EXERCISE INSTRUCTIONS
- A) Copy the DonorsChoose passage between "Donors provided those" and "students got them.", inclusive, and change "textbooks" to "lab equipment".
- B) Answer these questions about the DonorsChoose passage:
(i) What were DonorsChoose's annual revenues when Kaplan signed on as CFO?
(ii) In what year did Kaplan retire?
(iii) What did donors pay for at the Bridgeport high school where every student got a calculator?
- C) Pick up the DonorsChoose passage after its final sentence and keep writing it.

READING PASSAGE

--------------------------------------------------

In 2006, Andy Kaplan was a successful executive. But — after volunteering as an after-school tutor, and seeing homeless kids — he wanted to find a non-profit organization where his financial management skills could make a difference.
DonorsChoose was perfect. Teachers post wish lists on its website. Users find a project that speaks to them, then donate part or all of the funds needed.
Teachers take photos of the finished project. Students write thank-you notes. It’s a win-win-win.
When Kaplan — a longtime Westporter — signed on as CFO, DonorsChoose had $3 million in annual revenues. Most projects were in New York City.
At the end of 2017 — when Kaplan retired — the yearly revenue was $130 million. Teachers in 70% of America’s schools have posted at least 1 project.
And, Kaplan reports proudly, DonorsChoose has channeled over $600 million directly into classrooms. Most of the money goes to things like art supplies, technology, books, musical instruments and field trips.
There are literally thousands of success stories. But two close to home are particularly close to Kaplan’s heart.
In one Bridgeport high school, every student got a calculator. But there was no money for batteries.
Donors provided those funds. It wasn’t a lot of money. And, says Kaplan, “it wasn’t colorful. But it was so important to those kids.”
Also in Bridgeport, an AP Physics teacher had no money for textbooks. Thanks to DonorsChoose, his students got them.

--------------------------------------------------

[Source data]
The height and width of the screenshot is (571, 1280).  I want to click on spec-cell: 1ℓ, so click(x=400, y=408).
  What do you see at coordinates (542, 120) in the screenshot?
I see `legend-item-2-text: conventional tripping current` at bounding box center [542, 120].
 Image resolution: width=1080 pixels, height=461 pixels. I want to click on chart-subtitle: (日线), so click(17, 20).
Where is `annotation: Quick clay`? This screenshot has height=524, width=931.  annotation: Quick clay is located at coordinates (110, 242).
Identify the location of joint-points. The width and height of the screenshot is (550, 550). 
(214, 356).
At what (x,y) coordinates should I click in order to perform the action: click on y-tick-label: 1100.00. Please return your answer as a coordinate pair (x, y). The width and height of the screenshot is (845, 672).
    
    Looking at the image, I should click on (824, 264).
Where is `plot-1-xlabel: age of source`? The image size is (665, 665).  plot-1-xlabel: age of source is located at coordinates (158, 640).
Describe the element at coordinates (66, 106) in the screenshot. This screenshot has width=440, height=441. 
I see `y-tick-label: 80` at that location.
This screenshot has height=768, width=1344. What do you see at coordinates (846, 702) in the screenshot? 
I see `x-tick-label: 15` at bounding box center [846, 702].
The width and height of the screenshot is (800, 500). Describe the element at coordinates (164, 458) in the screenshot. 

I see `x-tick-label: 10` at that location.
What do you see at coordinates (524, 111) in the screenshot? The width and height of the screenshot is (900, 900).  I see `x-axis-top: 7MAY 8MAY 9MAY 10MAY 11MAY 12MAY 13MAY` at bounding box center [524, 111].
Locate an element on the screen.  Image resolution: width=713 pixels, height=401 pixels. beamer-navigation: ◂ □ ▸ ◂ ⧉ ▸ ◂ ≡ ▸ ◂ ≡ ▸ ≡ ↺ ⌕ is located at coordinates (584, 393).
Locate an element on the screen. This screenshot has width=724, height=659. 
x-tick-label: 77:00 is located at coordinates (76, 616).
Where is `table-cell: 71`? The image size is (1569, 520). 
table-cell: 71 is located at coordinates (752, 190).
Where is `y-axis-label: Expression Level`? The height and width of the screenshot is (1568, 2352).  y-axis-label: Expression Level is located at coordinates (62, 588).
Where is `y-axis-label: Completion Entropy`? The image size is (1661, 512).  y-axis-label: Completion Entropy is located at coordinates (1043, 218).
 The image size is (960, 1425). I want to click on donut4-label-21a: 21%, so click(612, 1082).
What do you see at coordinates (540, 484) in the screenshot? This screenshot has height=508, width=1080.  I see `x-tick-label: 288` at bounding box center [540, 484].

--------------------------------------------------

RESULTS BY TASK
- A)
Donors provided those funds. It wasn’t a lot of money. And, says Kaplan, “it wasn’t colorful. But it was so important to those kids.”
Also in Bridgeport, an AP Physics teacher had no money for lab equipment. Thanks to DonorsChoose, his students got them.

- B)
(i) $3 million
(ii) 2017
(iii) Batteries

- C)
“I lived in Westport,” Kaplan says. “Less than 10 miles up the road, there are classrooms bereft of basic educational materials.”
DonorsChoose was Kaplan’s fulltime job. But he found time to mentor budding entrepreneurs through Janis Collins’ Refinery. And he worked with or helped put together groups to aid the Hole in the Wall Gang, Wakeman Town Farm, Westport Library, Positive Directions, Westport Historical Society and children with learning disabilities.
Those kinds of efforts — and folks who volunteer at the Gillespie Center, clean up the Saugatuck River and do many other things — inspire Kaplan.
He calls Westport “the gold standard for how smart, very busy people carve out time to help others. And find opportunities others don’t see, to help others.”
Kaplan loves hearing about Westporters doing amazing things. One person raised $15,000 in 24 hours for hurricane aid in Puerto Rico. After another disaster, someone else hired a truck to deliver supplies.
“You see that time and time again,” Kaplan says with awe.
“It doesn’t matter if you donate $1,000, $100, $10 or $1, or if all you have to donate is time,” he says.
“You can make a difference. And you can see results.”
Just ask any of the thousands of teachers — or millions of students — whom DonorsChoose donors have chosen to help.